Song by Van Morrison

from the album His Band and the Street Choir
- Released: November 15, 1970
- Recorded: June–September 1970
- Genre: Funk rock; R&B;
- Length: 3:25
- Label: Warner Bros.
- Songwriter: Van Morrison
- Producer: Van Morrison

= I've Been Working =

"I've Been Working" is a song written by Northern Irish singer-songwriter Van Morrison appearing on the album His Band and the Street Choir, released in 1970. The song was first an outtake from Morrison's well received album Astral Weeks of 1968. Other versions of "I've Been Working" were recorded for Morrison's next album Moondance, of which, three were released on the 2013 deluxe edition.

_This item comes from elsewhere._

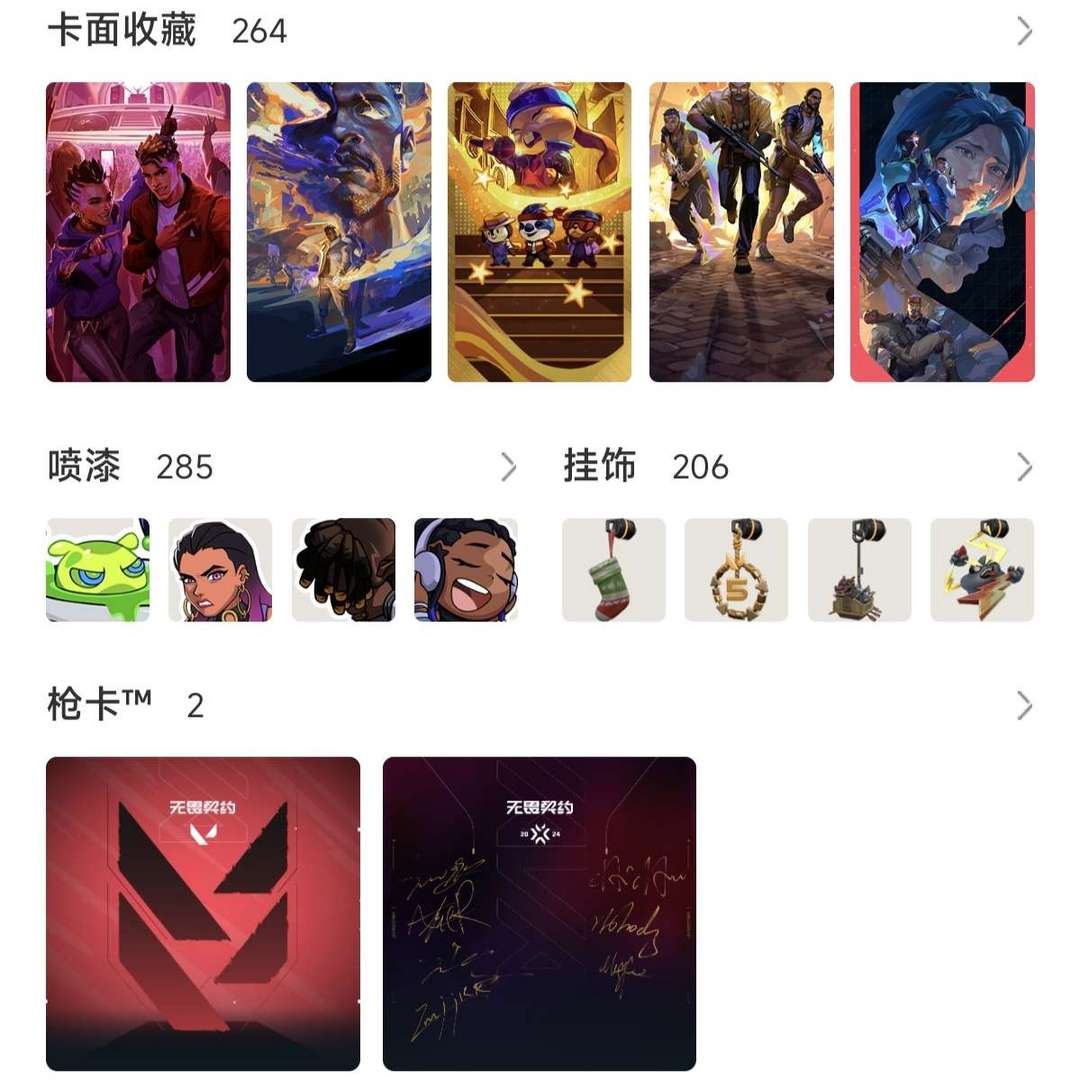Viewport: 1080px width, 1080px height.
Task: Expand the 卡面收藏 card collection section
Action: 1024,31
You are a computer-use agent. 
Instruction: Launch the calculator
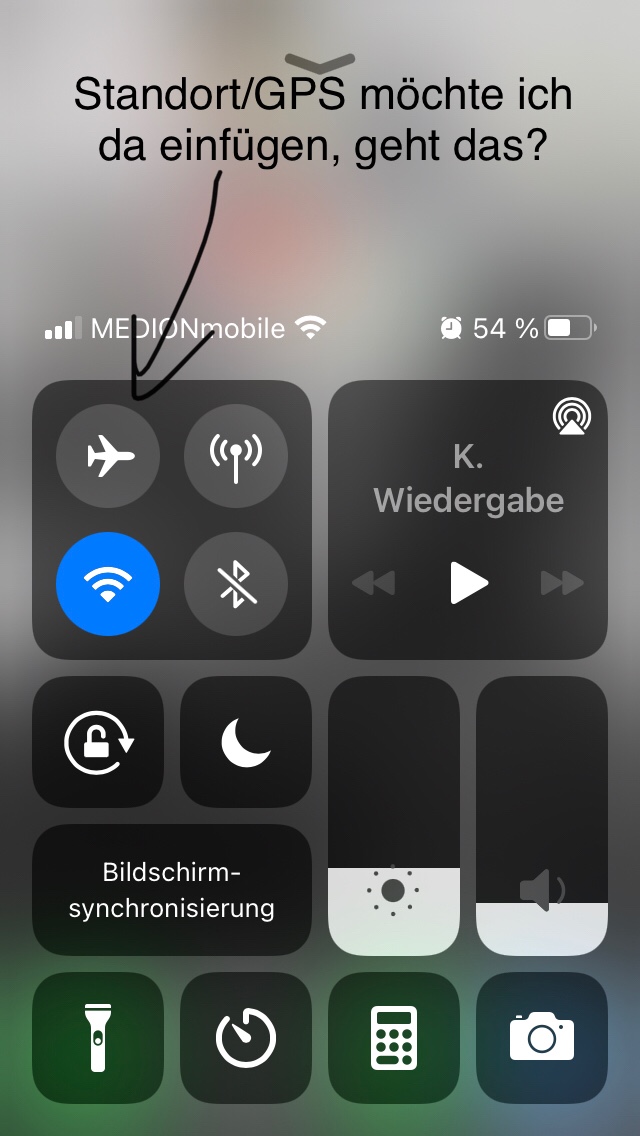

==Releases and performances==
- A live performance appeared on Morrison's 1974 live album, It's Too Late to Stop Now.
- The song appears on the 1981 video Van Morrison in Ireland recorded in 1979.
- "I've Been Working" also appears on the 1994 live album A Night in San Francisco.
- Morrison performed the song in April 1973 for the television program Don Kirshner's Rock Concert.

==Personnel on original release==
- Van Morrison – guitar, vocal
- Keith Johnson – trumpet, organ
- John Klingberg – bass guitar
- John Platania – guitar
- Jack Schroer – alto and baritone saxophones
- Dahaud Shaar (David Shaw) – drums

==Cover versions==

- Bob Seger covered this song on his album Back in '72, and later performed it on his successful live album Live Bullet in 1976.
- Bo Diddley's 1974 album, Big Bad Bo had a cover by Diddley of "I've Been Working".
- "Workin" covered by Professor Louie & The Crowmatix 2023 release Rockin' Legacy Vol 1 EP original guitarist John Platania (original guitarist) playing guitar and singing lead. ref woodstockrecords.com
- "I've Been Working" was the final track on the 1974 album More Orphan Than Not, by Orphan.
- The song was also covered by Guitar Shorty in 2004, on his album Watch Your Back.
- Gov't Mule often works the song into its signature song "Mule" during live performances.